The Securities and Exchange Commission has a similar tool for registered investment advisers, at adviserinfo.sec.gov.
To be sure, the issue of having to decide between an adviser who is a fiduciary and one who isn’t may eventually be moot. If proponents have their way, all financial professionals eventually will be governed by the same best-interest standard, regardless of how they are registered or the types of accounts they service. The SEC continues to consider the matter and recently requested industry comments. Meanwhile, the Certified Financial Planner Board of Standards is attempting its own fix.
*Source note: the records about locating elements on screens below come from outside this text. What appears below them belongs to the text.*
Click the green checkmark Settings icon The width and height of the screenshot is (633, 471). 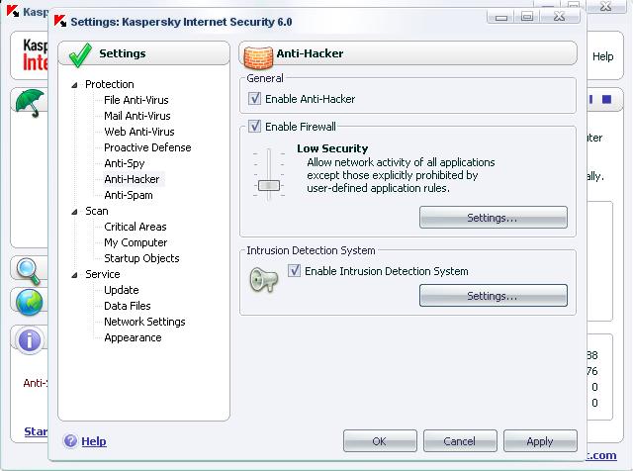coord(81,53)
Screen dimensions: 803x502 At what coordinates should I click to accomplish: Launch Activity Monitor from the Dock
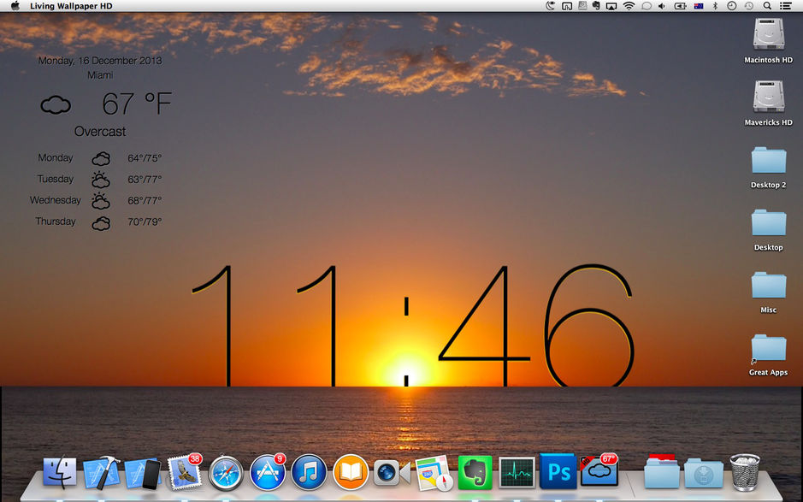click(515, 470)
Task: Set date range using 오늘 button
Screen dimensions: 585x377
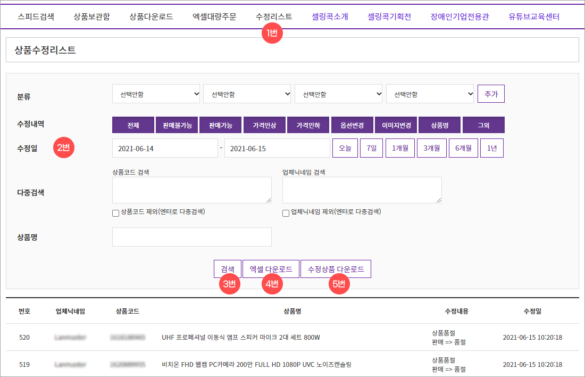Action: click(344, 147)
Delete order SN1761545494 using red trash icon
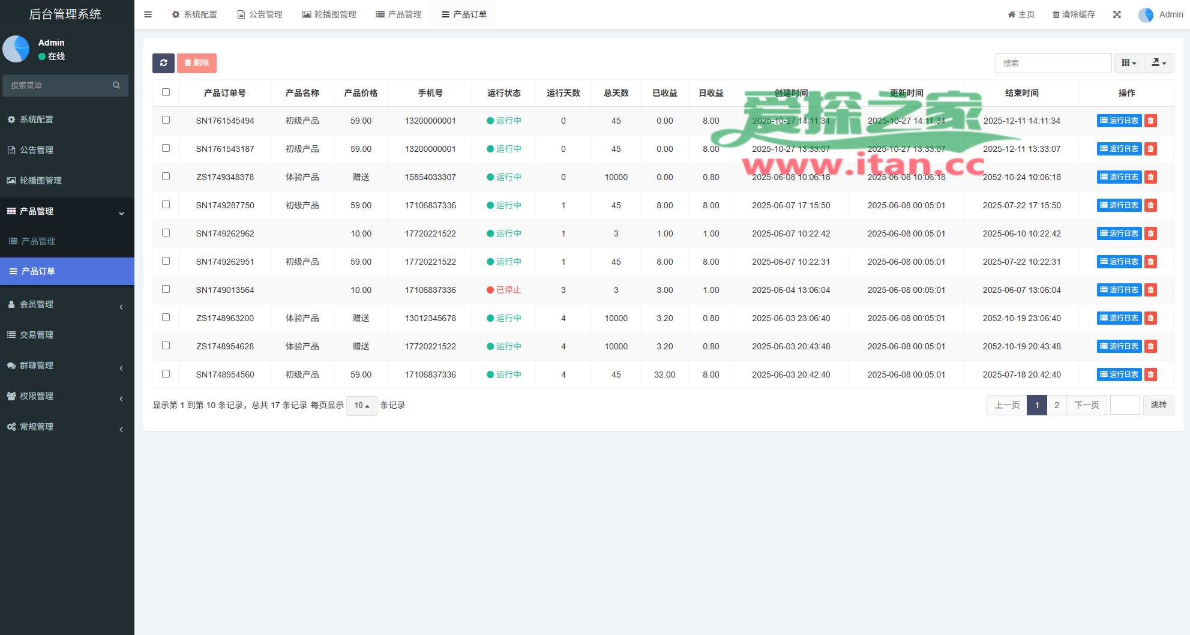Screen dimensions: 1190x635 tap(1150, 121)
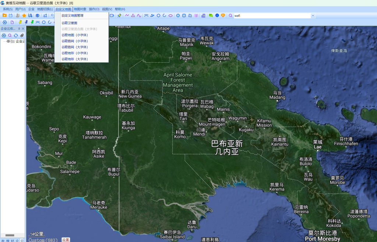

It recently floated a proposal to expand the fiduciary duty to anyone holding the certified financial planner designation, which includes brokers.
Regardless of whether an adviser has a fiduciary obligation, investors always want to work with someone who has their best interest in mind, says Jamie Price, chief executive of Advisor Group, which owns four brokerage firms and a registered investment advisory and provides compliance and advisory services to independent investment advisers and their clients.
To determine whether that’s the case, he says, investors should ask a lot of questions and refuse to work with anyone—fiduciary or not—who doesn’t meet their expectations.
“The best advisers are very transparent about everything,” he says.